Bielik 11B v3: Multilingual Large Language Model for European Languages
This advances AI capabilities for the Polish language and sets a benchmark for resource-efficient models for less-represented languages, though it is incremental as it builds on existing architectures.
The paper tackles the problem of developing a high-performance language model for Polish and other European languages, resulting in Bielik 11B v3, which surpasses specialized Polish models and outperforms larger models on various tasks.

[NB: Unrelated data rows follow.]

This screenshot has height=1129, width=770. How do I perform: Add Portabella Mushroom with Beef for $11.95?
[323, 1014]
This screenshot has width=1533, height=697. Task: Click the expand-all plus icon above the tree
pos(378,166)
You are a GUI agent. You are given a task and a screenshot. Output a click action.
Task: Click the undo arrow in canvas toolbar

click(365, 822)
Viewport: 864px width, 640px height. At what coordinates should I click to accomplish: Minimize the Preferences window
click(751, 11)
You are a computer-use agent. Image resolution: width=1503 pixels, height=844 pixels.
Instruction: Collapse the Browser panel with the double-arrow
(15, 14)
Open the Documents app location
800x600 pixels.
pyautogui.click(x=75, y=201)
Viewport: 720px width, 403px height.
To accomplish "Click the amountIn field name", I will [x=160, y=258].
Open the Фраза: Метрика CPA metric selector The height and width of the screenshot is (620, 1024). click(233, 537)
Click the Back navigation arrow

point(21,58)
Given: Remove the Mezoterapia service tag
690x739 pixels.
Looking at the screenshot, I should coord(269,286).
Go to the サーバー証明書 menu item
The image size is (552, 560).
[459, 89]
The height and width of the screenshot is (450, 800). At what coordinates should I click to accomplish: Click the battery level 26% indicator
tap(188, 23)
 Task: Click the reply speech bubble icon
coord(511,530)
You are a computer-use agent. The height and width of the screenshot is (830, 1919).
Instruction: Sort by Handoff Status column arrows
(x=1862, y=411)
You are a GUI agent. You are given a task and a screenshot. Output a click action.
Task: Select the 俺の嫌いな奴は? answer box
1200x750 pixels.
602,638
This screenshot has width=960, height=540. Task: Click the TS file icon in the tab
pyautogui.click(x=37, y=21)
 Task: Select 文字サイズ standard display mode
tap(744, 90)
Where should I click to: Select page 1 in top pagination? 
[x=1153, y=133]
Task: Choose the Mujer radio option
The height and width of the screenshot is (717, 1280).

We present Bielik 11B v3, a state-of-the-art language model highly optimized for the Polish language, while also maintaining strong capabilities in other European languages. This model extends the Mistral 7B v0.2 architecture, scaled to 11B parameters via depth up-scaling. Its development involved a comprehensive four-stage training pipeline: continuous pre-training, supervised fine-tuning (SFT), Direct Preference Optimization (DPO), and reinforcement learning. Comprehensive evaluations demonstrate that Bielik 11B v3 achieves exceptional performance. It significantly surpasses other specialized Polish language models and outperforms many larger models (with 2-6 times more parameters) on a wide range of tasks, from basic linguistic understanding to complex reasoning. The model's parameter efficiency, combined with extensive quantization options, allows for effective deployment across diverse hardware configurations. Bielik 11B v3 not only advances AI capabilities for the Polish language but also establishes a new benchmark for developing resource-efficient, high-performance models for less-represented languages.